#### [Exercise requirements]
Rewrite the stretch of material from the line containing "Click MySQL Server 8.0.26 version text" through the line containing "Action: 249,682", keeping the requests as they are. Multiply every click coordinate in the answers by 0.8 and round to whole numbers, with halves rounding up.

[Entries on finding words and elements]
━━━━━━━━━━

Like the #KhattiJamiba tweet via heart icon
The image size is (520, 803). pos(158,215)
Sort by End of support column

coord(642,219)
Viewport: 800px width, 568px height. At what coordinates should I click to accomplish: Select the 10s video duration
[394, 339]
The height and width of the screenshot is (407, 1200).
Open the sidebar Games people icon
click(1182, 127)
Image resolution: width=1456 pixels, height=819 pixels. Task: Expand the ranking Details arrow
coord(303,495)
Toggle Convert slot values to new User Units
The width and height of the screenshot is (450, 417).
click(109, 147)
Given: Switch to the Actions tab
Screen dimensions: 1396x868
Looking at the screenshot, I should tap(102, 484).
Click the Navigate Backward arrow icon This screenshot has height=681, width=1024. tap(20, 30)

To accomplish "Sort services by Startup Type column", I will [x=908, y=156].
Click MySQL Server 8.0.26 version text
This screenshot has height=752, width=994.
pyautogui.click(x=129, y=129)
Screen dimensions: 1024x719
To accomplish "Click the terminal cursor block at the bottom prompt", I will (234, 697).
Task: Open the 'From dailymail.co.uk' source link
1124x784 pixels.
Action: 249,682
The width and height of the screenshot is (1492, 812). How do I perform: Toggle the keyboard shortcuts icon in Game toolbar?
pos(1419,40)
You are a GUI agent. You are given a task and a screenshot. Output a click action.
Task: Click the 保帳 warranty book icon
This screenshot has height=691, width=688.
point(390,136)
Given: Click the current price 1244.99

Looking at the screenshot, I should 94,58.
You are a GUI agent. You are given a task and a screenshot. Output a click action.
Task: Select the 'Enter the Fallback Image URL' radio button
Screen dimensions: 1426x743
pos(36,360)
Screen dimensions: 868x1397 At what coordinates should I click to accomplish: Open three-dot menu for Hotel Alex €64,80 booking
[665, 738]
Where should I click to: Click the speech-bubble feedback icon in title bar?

━━━━━━━━━━

#### [The result]
Click MySQL Server 8.0.26 version text
This screenshot has height=752, width=994.
pyautogui.click(x=103, y=103)
Screen dimensions: 1024x719
To accomplish "Click the terminal cursor block at the bottom prompt", I will (187, 558).
Task: Open the 'From dailymail.co.uk' source link
1124x784 pixels.
Action: 199,546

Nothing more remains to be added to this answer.